Debugging systemd Services That Won't Start (With AI Help)

A service won’t start. systemctl status shows a red dot, the app is down, and somebody is asking in Slack why the deploy “didn’t work.” After 25 years of this, I can tell you the cause is almost always one of five things — and the trick is reading the right output in the right order instead of guessing.

Here’s the workflow I actually use, plus where AI saves real time.

Start with status, but don’t stop there

systemctl status myapp is the first look, not the answer:

systemctl status myapp.service

You’re scanning for three things: the Active line (failed, activating, inactive?), the Main PID exit code, and the last few log lines systemd inlines. An exit code like status=203/EXEC already tells you the binary path is wrong or non-executable before you read another line.

But status only shows a handful of log lines. The real story is in the journal.

Read the full journal for the unit

journalctl -u myapp.service -n 100 --no-pager

Add -b to scope it to the current boot, or --since "10 min ago" to get just this restart attempt. If the service is flapping — start, fail, restart, repeat — use -f and trigger a systemctl restart in another pane to watch a clean cycle.

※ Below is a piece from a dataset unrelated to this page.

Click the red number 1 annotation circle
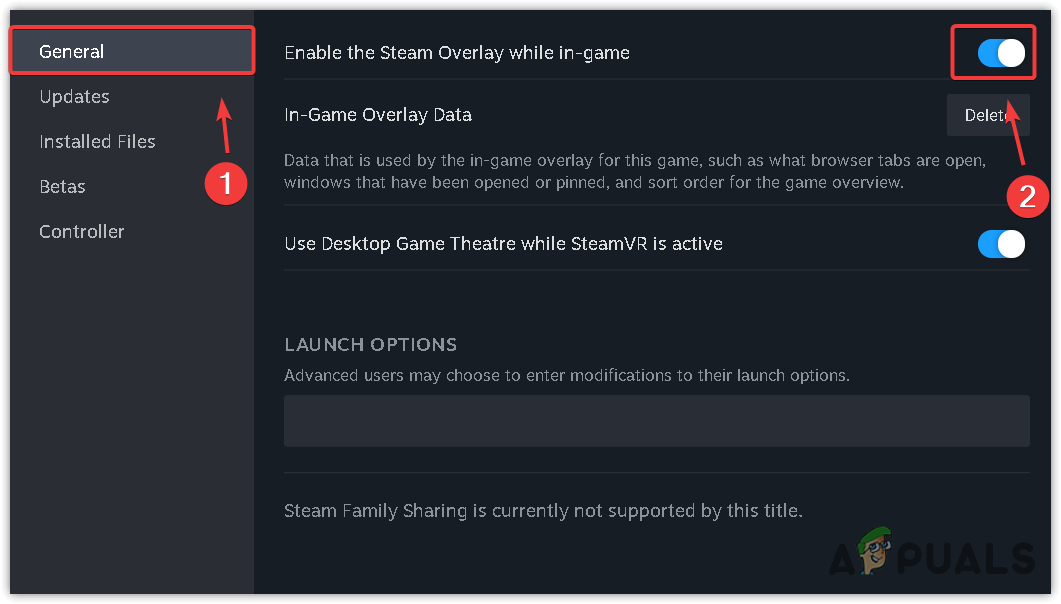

This is the moment AI earns its keep. Service logs at startup are noisy: stack traces, library warnings, deprecation spam. Paste the journal block into a model and ask:

“This systemd service fails on start. Here are the last 100 journal lines. What is the actual failure, ignoring warnings, and what’s the most likely root cause?”

The model is very good at separating the one fatal line from forty cosmetic ones. I keep a few of these in my Linux prompts so I’m not retyping them.

The five usual suspects

After thousands of these, the cause is nearly always one of:

1. Wrong ExecStart path or permissions

status=203/EXEC or status=200/CHDIR. Check the unit:

systemctl cat myapp.service

Verify the binary exists, is executable, and the WorkingDirectory is real.

2. Missing environment or config

The app starts then immediately exits non-zero. Check EnvironmentFile= points at a file that exists and is readable by the service user.

3. Permissions on the runtime user

User=myapp can’t read its config, write its PID file, or bind below port 1024. AmbientCapabilities=CAP_NET_BIND_SERVICE fixes the port case cleanly.

4. Dependency ordering

The service starts before the database or network is ready. After=network-online.target plus Wants=network-online.target is the usual fix — After=network.target alone is not enough; it doesn’t wait for an actual route.

5. The unit file isn’t loaded

You edited the file and forgot:

systemctl daemon-reload

If your change “did nothing,” this is why nine times out of ten.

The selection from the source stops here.